**YOUR GOAL**
Output the records without any changes, beginning with the first line and continuing through the line that contains "category-item: UK - Anime".

--- START ---

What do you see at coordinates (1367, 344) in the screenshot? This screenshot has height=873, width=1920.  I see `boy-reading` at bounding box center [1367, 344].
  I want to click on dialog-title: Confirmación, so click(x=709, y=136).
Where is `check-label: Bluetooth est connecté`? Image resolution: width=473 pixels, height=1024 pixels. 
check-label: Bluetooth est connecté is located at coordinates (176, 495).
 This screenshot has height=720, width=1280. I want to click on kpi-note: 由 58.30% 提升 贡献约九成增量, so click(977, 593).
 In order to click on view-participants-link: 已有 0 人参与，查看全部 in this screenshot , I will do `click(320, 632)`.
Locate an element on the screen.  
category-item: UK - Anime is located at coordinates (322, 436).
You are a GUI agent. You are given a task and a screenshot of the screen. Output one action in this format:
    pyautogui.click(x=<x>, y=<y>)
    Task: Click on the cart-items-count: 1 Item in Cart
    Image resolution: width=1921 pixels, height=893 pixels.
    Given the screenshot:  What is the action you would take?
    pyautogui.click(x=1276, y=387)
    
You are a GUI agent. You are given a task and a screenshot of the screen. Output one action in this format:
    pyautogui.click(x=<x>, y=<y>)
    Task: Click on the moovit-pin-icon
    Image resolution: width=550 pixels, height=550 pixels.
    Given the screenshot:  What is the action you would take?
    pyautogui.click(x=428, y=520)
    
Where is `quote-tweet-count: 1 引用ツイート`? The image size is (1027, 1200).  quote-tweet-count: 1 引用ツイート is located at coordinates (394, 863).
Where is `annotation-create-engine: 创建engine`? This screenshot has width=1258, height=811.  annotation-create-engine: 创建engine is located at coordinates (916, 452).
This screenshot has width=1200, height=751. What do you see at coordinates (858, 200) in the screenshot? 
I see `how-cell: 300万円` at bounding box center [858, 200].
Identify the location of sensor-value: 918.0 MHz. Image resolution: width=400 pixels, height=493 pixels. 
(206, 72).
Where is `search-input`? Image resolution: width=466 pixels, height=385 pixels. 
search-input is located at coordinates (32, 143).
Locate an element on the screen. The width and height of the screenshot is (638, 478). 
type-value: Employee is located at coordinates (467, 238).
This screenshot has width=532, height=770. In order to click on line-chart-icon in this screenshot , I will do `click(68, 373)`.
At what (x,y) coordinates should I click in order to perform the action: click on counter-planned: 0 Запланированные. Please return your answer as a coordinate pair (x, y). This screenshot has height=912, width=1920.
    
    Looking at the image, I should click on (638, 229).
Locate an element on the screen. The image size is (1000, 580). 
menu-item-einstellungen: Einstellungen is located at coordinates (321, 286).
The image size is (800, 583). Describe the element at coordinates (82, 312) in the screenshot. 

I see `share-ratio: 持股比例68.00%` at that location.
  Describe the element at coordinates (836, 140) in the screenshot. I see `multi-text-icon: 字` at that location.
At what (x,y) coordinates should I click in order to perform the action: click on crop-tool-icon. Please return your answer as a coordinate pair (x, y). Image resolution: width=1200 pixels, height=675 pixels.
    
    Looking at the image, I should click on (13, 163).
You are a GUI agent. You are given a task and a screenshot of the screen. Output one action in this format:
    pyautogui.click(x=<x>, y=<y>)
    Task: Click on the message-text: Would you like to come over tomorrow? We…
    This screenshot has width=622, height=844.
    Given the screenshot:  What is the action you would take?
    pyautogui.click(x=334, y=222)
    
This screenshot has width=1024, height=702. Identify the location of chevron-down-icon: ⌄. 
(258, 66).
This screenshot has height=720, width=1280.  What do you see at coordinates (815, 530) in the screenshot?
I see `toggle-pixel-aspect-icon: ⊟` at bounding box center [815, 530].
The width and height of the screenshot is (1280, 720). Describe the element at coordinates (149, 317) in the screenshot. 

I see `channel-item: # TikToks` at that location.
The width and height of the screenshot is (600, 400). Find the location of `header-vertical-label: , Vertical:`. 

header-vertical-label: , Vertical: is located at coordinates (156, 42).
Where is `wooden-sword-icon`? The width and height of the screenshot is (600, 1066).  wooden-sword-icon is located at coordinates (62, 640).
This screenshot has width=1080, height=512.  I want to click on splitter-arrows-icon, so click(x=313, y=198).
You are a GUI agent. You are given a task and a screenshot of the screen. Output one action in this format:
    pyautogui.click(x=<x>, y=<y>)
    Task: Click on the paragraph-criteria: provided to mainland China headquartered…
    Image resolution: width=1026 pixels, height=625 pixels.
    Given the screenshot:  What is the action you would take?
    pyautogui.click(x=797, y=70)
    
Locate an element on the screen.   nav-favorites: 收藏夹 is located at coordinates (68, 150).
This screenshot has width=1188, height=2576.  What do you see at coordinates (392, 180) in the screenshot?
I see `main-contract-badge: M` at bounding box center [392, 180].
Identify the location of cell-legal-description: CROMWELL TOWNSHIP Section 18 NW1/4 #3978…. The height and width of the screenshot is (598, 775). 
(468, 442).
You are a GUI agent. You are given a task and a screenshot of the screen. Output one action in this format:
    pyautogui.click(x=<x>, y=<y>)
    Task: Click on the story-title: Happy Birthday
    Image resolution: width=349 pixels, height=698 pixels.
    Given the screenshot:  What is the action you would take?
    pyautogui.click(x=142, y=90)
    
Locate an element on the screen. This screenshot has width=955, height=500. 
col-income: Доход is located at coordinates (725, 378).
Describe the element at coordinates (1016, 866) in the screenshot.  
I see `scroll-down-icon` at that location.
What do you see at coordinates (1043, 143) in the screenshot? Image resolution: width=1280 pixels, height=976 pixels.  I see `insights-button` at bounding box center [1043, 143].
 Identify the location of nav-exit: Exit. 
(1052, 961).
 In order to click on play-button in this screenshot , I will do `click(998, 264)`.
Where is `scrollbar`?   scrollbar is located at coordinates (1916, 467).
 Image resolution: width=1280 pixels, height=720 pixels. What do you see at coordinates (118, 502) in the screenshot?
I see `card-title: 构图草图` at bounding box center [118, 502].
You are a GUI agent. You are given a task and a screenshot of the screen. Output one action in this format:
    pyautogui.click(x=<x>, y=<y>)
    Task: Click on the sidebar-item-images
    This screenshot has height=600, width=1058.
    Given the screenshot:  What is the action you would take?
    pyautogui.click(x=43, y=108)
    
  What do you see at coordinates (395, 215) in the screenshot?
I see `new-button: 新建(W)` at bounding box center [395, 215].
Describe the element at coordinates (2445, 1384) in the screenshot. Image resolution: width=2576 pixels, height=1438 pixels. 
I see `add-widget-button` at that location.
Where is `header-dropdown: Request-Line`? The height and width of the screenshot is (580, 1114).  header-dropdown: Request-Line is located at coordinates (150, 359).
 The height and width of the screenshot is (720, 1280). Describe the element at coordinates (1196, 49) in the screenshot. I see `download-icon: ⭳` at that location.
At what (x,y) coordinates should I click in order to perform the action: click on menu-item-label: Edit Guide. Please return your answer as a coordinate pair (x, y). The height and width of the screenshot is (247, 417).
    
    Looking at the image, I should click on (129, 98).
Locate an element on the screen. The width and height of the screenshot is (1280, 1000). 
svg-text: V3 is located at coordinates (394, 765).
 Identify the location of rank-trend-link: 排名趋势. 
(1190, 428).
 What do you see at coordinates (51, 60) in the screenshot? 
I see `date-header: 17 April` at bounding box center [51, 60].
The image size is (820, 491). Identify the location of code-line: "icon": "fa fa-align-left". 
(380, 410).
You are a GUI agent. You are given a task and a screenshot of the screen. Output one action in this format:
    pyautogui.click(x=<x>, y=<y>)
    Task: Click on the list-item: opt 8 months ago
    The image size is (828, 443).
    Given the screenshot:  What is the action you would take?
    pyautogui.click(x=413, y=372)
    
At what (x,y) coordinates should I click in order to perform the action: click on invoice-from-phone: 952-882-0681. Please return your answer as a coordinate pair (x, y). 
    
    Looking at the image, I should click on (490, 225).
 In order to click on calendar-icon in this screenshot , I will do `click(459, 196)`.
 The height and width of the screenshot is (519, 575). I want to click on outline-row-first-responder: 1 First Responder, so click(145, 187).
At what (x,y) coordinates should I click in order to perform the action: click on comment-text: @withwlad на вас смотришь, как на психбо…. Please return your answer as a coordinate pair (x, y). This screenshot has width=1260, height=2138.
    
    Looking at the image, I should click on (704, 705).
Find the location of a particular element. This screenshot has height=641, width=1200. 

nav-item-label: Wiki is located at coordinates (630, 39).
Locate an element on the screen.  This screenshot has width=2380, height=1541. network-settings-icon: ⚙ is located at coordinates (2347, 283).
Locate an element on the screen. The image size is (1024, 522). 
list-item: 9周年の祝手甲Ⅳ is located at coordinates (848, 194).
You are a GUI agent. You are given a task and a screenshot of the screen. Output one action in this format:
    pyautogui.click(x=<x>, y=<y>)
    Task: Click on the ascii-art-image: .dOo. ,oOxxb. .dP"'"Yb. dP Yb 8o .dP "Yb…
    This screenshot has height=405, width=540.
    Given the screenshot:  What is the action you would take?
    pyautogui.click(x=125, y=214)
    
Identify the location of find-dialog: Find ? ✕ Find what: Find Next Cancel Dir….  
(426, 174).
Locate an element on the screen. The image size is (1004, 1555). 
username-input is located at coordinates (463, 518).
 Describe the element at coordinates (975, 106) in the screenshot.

--- END ---

**TASK RESULT**
What do you see at coordinates (1367, 344) in the screenshot? This screenshot has height=873, width=1920.  I see `boy-reading` at bounding box center [1367, 344].
  I want to click on dialog-title: Confirmación, so click(x=709, y=136).
Where is `check-label: Bluetooth est connecté`? Image resolution: width=473 pixels, height=1024 pixels. 
check-label: Bluetooth est connecté is located at coordinates (176, 495).
 This screenshot has height=720, width=1280. I want to click on kpi-note: 由 58.30% 提升 贡献约九成增量, so click(977, 593).
 In order to click on view-participants-link: 已有 0 人参与，查看全部 in this screenshot , I will do `click(320, 632)`.
Locate an element on the screen.  
category-item: UK - Anime is located at coordinates (322, 436).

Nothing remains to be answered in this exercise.